- YOUR ASSIGNMENT
Starting with the line that contains "Instruction: Expand the Part A Hints section" and stopping after the line that contains "Task: Sort the", return each line below exactly as written, with no others.

Dataset excerpts:

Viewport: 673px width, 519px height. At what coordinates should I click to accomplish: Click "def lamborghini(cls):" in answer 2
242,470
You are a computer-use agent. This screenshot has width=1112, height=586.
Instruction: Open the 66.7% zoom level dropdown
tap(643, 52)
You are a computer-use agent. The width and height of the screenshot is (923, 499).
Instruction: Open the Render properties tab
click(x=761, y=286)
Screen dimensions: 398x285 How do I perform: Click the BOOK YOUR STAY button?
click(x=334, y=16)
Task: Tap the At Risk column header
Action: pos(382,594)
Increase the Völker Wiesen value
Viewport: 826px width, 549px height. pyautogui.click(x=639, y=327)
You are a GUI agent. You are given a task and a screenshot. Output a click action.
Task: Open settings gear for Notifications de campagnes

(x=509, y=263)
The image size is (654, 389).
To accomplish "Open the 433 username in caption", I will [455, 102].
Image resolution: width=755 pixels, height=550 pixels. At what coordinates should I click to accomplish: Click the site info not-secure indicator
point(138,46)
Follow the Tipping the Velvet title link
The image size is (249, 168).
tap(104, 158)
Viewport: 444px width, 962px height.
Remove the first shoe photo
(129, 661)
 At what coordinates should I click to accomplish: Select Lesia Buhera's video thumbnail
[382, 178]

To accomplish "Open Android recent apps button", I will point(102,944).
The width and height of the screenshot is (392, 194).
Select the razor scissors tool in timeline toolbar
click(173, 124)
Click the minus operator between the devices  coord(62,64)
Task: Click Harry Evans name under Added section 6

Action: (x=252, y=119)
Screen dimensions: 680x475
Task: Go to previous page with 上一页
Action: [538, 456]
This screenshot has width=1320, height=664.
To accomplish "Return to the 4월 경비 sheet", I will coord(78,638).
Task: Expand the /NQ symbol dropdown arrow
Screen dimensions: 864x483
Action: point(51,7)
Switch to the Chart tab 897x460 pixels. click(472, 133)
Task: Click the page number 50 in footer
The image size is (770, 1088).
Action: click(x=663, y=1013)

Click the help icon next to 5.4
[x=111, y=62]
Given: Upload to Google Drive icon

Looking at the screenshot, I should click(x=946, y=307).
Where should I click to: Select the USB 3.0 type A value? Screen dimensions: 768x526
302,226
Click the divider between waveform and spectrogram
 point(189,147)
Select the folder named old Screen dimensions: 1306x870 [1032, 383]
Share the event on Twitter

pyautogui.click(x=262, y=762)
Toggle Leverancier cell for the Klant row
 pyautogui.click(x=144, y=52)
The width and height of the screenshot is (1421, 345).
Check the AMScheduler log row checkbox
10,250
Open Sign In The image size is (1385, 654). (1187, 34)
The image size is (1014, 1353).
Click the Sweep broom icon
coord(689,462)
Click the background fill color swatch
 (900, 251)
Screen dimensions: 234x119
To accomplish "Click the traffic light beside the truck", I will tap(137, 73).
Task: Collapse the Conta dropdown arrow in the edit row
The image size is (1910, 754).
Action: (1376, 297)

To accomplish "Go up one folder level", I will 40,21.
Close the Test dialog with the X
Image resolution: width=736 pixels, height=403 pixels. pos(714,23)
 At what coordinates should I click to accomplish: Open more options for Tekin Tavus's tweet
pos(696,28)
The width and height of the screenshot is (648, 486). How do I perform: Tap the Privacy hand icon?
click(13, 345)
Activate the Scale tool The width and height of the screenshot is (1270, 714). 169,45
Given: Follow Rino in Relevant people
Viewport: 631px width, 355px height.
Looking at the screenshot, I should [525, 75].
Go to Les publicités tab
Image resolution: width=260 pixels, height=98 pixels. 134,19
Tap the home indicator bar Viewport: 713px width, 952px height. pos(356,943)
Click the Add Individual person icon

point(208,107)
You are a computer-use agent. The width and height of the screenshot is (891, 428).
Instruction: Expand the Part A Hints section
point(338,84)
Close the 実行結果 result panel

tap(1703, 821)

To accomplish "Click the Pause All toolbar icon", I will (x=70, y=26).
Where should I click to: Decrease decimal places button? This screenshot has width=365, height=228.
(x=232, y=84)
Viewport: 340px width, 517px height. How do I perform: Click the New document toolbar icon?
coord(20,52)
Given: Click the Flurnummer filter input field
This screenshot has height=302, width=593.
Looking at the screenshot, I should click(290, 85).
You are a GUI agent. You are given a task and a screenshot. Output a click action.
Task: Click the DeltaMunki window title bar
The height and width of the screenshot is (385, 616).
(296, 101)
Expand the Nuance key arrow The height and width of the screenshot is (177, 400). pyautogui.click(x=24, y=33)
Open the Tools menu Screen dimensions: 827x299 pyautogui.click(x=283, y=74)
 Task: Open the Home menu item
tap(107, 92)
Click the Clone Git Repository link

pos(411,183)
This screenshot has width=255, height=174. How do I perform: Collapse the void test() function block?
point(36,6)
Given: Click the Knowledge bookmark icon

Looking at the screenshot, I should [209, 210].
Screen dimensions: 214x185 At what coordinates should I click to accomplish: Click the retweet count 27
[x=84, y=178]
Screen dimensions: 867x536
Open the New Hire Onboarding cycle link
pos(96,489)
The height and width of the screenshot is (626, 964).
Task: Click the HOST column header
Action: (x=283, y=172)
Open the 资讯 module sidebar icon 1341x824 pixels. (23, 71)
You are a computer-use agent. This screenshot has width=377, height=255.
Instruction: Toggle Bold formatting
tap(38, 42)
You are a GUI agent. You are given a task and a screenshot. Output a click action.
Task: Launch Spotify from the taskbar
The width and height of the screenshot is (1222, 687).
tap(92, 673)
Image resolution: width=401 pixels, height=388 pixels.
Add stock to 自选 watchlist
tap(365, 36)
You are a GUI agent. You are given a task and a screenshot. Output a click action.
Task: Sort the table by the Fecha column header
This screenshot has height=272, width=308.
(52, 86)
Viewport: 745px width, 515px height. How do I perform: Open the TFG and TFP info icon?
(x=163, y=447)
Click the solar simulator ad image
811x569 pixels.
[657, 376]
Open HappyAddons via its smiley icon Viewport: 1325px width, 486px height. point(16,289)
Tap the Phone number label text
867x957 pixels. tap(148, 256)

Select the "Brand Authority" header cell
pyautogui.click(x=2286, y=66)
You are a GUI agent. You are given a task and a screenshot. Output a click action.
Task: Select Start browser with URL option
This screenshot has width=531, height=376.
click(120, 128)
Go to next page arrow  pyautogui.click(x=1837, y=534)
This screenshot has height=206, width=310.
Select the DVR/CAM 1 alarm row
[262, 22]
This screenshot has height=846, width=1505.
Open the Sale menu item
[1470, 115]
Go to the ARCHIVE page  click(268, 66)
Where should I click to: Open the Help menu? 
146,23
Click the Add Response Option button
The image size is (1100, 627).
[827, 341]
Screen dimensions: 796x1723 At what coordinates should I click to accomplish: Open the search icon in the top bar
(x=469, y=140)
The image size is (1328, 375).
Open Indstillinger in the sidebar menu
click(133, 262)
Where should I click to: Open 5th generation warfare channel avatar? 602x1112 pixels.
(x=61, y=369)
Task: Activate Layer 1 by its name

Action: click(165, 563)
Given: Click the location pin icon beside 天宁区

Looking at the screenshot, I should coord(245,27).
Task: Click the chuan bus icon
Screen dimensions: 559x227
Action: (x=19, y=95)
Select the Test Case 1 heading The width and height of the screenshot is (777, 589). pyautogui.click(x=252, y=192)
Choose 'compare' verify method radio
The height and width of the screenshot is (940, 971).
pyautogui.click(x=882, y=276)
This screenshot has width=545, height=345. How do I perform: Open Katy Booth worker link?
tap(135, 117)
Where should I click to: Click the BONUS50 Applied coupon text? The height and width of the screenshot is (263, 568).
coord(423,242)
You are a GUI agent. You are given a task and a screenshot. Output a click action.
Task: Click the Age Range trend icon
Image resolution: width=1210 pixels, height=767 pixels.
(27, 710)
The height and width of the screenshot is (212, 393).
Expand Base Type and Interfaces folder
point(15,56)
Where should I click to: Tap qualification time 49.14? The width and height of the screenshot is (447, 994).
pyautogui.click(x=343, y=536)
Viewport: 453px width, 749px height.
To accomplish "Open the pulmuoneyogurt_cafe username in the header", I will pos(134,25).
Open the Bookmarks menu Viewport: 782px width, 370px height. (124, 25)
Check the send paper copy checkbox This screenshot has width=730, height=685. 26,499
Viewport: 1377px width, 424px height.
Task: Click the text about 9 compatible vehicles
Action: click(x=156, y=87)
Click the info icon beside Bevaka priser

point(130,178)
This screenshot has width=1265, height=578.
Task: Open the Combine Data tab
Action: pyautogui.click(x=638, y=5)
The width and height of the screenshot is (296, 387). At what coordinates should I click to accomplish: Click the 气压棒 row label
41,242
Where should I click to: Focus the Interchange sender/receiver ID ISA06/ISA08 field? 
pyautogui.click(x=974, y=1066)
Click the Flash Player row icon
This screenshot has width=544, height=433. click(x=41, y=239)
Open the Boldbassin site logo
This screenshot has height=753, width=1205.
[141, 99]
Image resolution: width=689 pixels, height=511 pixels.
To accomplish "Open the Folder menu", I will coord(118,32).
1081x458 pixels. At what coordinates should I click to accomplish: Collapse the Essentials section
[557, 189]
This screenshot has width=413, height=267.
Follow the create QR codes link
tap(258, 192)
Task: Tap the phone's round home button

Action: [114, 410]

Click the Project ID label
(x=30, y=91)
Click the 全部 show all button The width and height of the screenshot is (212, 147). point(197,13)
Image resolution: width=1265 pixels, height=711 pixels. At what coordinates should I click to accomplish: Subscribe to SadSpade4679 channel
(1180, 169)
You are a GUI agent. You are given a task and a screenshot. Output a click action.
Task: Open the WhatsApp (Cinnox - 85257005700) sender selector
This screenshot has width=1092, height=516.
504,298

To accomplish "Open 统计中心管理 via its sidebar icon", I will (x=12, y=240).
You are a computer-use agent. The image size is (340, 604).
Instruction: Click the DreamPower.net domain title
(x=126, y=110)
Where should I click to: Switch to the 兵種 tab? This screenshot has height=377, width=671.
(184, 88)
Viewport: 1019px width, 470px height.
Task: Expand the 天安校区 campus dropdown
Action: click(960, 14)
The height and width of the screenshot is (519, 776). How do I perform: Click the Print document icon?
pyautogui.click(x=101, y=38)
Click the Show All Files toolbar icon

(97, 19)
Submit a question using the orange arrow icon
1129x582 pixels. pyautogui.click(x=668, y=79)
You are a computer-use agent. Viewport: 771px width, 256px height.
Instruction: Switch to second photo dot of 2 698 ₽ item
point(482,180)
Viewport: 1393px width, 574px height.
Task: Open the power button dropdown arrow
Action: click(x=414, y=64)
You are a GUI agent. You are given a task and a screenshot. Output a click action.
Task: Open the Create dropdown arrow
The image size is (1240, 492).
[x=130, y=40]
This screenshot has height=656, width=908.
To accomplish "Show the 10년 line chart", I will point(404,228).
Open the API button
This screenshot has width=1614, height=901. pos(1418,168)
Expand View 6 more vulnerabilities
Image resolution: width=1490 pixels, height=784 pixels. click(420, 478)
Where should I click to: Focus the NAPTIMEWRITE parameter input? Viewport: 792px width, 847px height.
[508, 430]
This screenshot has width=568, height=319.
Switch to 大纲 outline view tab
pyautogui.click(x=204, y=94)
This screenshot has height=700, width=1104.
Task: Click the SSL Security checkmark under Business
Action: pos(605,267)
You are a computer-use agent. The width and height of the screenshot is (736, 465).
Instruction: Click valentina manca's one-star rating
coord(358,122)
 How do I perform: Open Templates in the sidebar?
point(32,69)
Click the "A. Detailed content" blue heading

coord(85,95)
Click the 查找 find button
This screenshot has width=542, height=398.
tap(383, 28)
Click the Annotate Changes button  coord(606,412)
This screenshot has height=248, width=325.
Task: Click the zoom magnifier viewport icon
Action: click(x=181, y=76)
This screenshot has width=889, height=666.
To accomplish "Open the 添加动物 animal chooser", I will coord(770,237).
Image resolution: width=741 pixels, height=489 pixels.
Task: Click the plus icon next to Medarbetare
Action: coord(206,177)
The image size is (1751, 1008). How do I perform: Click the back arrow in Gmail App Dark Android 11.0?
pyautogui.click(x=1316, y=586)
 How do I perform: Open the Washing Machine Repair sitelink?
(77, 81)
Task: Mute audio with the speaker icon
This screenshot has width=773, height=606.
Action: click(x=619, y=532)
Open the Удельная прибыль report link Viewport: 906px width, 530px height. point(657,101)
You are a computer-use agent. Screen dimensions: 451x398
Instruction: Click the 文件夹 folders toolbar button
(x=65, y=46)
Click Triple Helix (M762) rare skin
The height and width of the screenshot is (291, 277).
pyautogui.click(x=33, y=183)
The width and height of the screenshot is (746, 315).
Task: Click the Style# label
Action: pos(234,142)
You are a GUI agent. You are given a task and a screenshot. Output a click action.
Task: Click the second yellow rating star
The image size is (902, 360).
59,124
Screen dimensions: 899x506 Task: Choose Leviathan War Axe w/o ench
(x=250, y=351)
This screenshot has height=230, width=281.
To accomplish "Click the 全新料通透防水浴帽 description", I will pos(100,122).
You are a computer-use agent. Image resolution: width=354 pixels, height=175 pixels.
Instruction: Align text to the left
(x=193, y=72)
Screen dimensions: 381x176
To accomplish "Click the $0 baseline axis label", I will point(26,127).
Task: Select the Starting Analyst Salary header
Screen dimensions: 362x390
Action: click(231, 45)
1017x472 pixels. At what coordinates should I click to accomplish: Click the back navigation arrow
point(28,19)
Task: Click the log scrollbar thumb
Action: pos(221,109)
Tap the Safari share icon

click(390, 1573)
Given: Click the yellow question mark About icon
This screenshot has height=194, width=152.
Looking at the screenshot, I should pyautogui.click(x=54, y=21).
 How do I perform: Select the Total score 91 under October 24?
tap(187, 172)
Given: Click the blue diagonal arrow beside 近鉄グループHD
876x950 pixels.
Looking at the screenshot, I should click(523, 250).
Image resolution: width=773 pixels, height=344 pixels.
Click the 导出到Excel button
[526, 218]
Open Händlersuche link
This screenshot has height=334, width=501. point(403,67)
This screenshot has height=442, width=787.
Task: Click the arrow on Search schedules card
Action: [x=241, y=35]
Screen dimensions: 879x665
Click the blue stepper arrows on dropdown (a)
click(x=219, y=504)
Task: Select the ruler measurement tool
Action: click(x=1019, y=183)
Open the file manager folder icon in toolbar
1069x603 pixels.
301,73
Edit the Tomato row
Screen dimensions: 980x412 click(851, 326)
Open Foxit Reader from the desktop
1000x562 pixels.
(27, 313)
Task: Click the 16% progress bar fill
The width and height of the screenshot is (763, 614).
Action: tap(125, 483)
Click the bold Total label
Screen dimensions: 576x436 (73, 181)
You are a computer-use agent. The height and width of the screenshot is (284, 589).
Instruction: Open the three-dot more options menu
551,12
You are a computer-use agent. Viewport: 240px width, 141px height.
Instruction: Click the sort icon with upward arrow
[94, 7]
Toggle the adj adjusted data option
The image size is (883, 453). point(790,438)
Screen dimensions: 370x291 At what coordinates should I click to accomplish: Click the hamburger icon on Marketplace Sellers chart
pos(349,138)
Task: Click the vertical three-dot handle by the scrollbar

- EXERCISE OUTPUT
Instruction: Expand the Part A Hints section
point(338,84)
Close the 実行結果 result panel

tap(1703, 821)

To accomplish "Click the Pause All toolbar icon", I will (x=70, y=26).
Where should I click to: Decrease decimal places button? This screenshot has width=365, height=228.
(x=232, y=84)
Viewport: 340px width, 517px height. How do I perform: Click the New document toolbar icon?
coord(20,52)
Given: Click the Flurnummer filter input field
This screenshot has height=302, width=593.
Looking at the screenshot, I should click(290, 85).
You are a GUI agent. You are given a task and a screenshot. Output a click action.
Task: Click the DeltaMunki window title bar
The height and width of the screenshot is (385, 616).
(296, 101)
Expand the Nuance key arrow The height and width of the screenshot is (177, 400). pyautogui.click(x=24, y=33)
Open the Tools menu Screen dimensions: 827x299 pyautogui.click(x=283, y=74)
 Task: Open the Home menu item
tap(107, 92)
Click the Clone Git Repository link

pos(411,183)
This screenshot has width=255, height=174. How do I perform: Collapse the void test() function block?
point(36,6)
Given: Click the Knowledge bookmark icon

Looking at the screenshot, I should [209, 210].
Screen dimensions: 214x185 At what coordinates should I click to accomplish: Click the retweet count 27
[x=84, y=178]
Screen dimensions: 867x536
Open the New Hire Onboarding cycle link
pos(96,489)
The height and width of the screenshot is (626, 964).
Task: Click the HOST column header
Action: (x=283, y=172)
Open the 资讯 module sidebar icon 1341x824 pixels. (23, 71)
You are a computer-use agent. This screenshot has width=377, height=255.
Instruction: Toggle Bold formatting
tap(38, 42)
You are a GUI agent. You are given a task and a screenshot. Output a click action.
Task: Launch Spotify from the taskbar
The width and height of the screenshot is (1222, 687).
tap(92, 673)
Image resolution: width=401 pixels, height=388 pixels.
Add stock to 自选 watchlist
tap(365, 36)
You are a GUI agent. You are given a task and a screenshot. Output a click action.
Task: Sort the table by the Fecha column header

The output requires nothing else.